- _ACTION ITEM_
Only the lines from the one containing "My Lists (730, 2087)" through the last line of the entries are wanted. Transcribe them exactly.

"""

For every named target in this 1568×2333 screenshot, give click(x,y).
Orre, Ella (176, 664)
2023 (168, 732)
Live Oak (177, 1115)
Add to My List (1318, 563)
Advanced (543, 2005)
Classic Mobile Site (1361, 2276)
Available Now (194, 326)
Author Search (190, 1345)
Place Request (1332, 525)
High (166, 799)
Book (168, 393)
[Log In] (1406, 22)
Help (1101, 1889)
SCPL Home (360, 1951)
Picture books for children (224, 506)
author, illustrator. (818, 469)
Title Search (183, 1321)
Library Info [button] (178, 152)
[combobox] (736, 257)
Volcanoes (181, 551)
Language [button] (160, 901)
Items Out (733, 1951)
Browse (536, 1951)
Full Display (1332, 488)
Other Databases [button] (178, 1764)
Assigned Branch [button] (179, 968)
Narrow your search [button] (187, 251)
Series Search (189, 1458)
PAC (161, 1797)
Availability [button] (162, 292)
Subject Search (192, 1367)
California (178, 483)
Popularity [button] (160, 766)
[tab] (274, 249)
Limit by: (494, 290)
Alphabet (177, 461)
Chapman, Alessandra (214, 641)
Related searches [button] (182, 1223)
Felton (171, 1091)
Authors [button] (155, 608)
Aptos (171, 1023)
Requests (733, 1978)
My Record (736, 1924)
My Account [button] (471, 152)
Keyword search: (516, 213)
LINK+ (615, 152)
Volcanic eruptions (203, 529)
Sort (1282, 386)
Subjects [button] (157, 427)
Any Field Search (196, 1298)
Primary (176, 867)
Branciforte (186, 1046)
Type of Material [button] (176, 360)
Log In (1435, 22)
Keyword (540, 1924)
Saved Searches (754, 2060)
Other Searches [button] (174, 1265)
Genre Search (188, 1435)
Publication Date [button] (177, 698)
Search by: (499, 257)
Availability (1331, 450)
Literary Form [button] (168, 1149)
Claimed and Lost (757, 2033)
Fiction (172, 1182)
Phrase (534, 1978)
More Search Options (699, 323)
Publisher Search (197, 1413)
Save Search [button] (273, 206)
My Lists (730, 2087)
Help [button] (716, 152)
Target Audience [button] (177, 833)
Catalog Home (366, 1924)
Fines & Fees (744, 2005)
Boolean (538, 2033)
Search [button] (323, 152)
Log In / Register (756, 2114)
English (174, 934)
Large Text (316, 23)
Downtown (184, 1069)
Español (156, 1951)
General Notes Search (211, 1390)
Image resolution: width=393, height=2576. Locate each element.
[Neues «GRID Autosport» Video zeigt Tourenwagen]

"""

- _FINISHED TASK_
My Lists (730, 2087)
Help [button] (716, 152)
Target Audience [button] (177, 833)
Catalog Home (366, 1924)
Fines & Fees (744, 2005)
Boolean (538, 2033)
Search [button] (323, 152)
Log In / Register (756, 2114)
English (174, 934)
Large Text (316, 23)
Downtown (184, 1069)
Español (156, 1951)
General Notes Search (211, 1390)
Image resolution: width=393, height=2576. Locate each element.
[Neues «GRID Autosport» Video zeigt Tourenwagen]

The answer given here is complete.